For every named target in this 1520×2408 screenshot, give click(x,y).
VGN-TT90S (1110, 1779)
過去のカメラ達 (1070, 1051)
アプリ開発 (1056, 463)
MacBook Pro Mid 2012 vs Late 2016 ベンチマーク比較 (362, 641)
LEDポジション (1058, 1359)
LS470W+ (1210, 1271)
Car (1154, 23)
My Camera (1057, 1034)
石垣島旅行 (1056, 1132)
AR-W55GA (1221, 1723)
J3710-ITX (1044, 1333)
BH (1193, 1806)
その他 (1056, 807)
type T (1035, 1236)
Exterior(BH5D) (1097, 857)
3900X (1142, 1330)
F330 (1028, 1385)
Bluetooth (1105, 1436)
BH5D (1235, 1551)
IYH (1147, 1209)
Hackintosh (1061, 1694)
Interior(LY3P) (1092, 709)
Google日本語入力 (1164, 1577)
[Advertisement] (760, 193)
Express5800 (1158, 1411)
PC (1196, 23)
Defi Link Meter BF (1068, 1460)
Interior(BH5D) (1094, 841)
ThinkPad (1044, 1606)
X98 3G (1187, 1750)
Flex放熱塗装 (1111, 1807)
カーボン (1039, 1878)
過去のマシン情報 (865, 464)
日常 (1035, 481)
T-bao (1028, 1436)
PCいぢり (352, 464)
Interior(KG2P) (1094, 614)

————————

*Task requirements:* The lines above, from the first through the one containing "My Camera (1057, 1034)", must be restated word for word, with nothing added.

*Solution:*
For every named target in this 1520×2408 screenshot, give click(x,y).
VGN-TT90S (1110, 1779)
過去のカメラ達 (1070, 1051)
アプリ開発 (1056, 463)
MacBook Pro Mid 2012 vs Late 2016 ベンチマーク比較 (362, 641)
LEDポジション (1058, 1359)
LS470W+ (1210, 1271)
Car (1154, 23)
My Camera (1057, 1034)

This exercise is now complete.